Look through the material below and copy exactly the lines from the line with "حضرت دانیال می گوید (358, 328)" to the line with "دیدن خواب ماهی (160, 2402)", those two lines included.

▶ [Data excerpts]
-- Opening Marker --

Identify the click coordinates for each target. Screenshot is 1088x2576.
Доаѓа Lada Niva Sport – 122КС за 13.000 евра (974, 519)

-- Closing Marker --
-- Opening Marker --

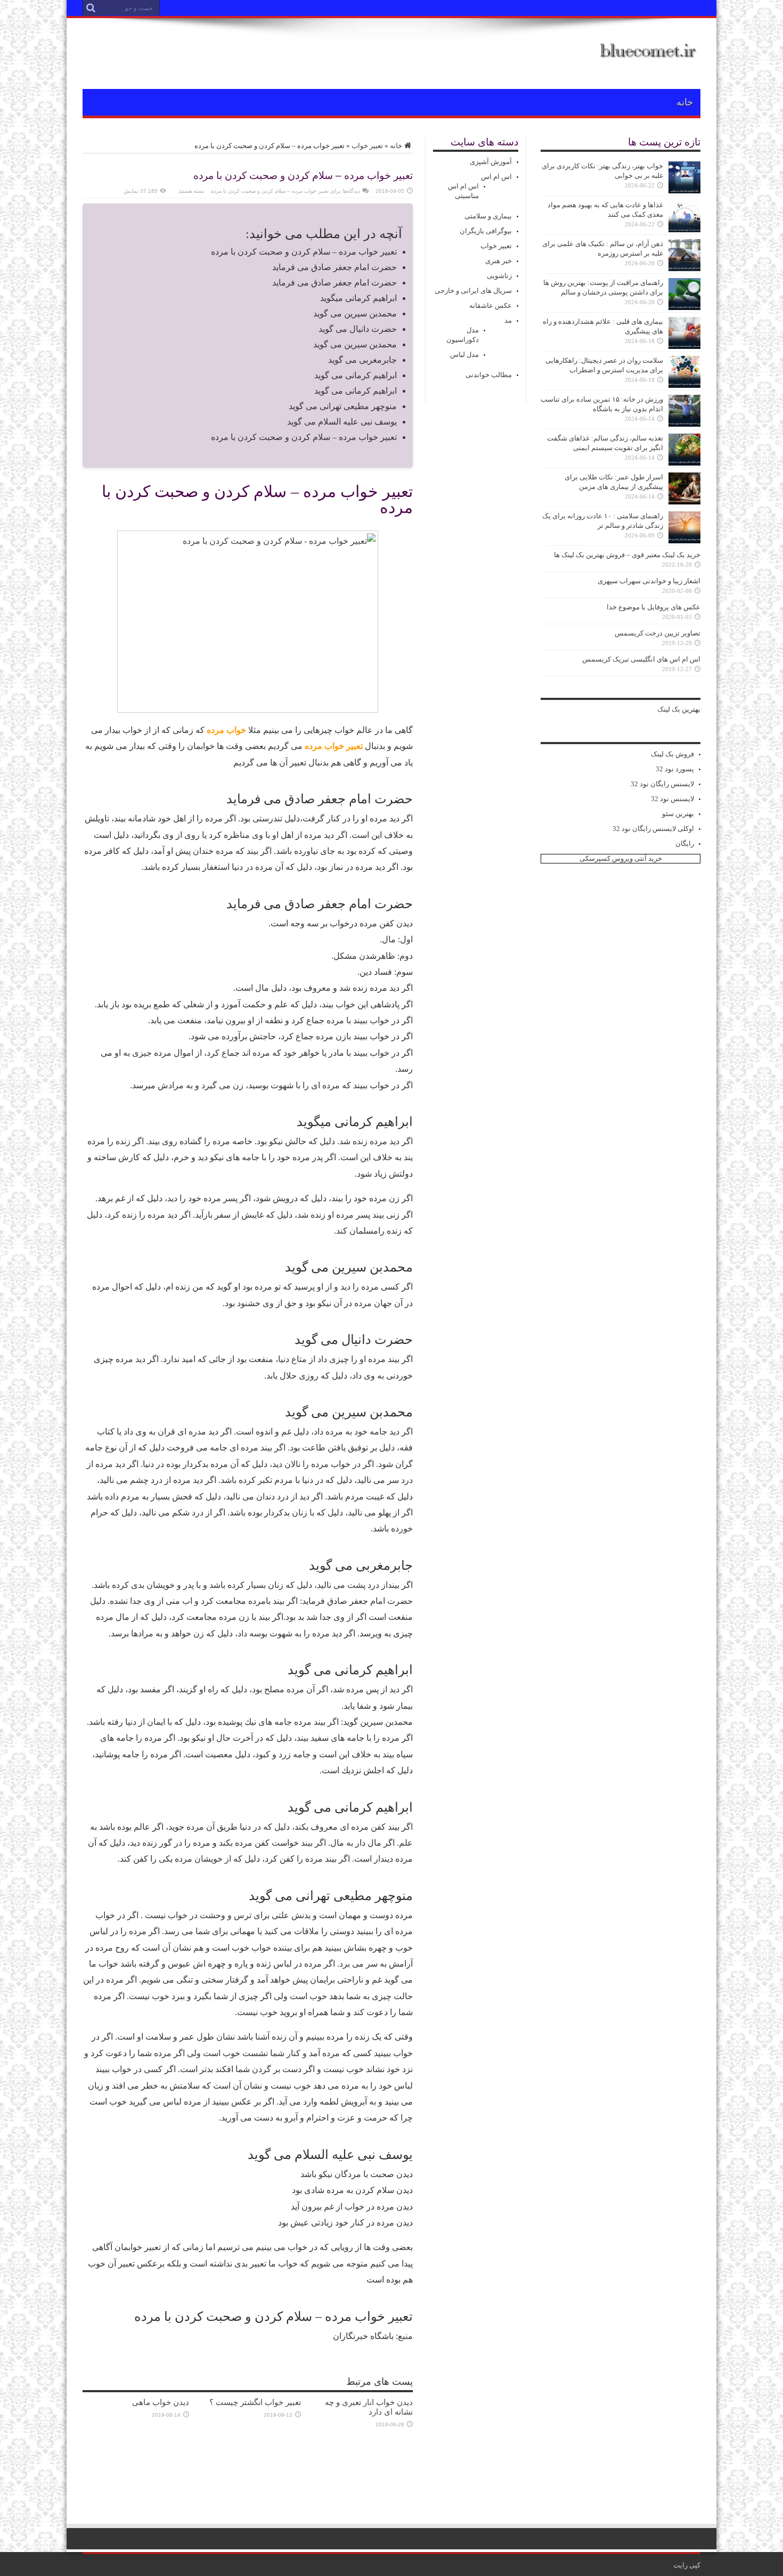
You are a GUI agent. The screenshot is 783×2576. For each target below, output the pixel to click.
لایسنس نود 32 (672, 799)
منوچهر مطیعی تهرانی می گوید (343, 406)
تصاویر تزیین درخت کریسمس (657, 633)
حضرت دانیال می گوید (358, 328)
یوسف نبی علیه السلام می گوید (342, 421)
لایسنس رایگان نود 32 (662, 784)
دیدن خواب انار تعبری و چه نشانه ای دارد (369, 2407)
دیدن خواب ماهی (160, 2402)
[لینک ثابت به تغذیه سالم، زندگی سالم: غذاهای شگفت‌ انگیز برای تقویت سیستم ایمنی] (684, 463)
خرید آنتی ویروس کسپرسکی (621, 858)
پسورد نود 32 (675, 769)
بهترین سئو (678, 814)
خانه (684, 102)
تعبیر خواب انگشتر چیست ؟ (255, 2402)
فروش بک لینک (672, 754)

-- Closing Marker --

▶ [Solution to the problem]
حضرت دانیال می گوید (358, 328)
یوسف نبی علیه السلام می گوید (342, 421)
لایسنس رایگان نود 32 (662, 784)
دیدن خواب انار تعبری و چه نشانه ای دارد (369, 2407)
دیدن خواب ماهی (160, 2402)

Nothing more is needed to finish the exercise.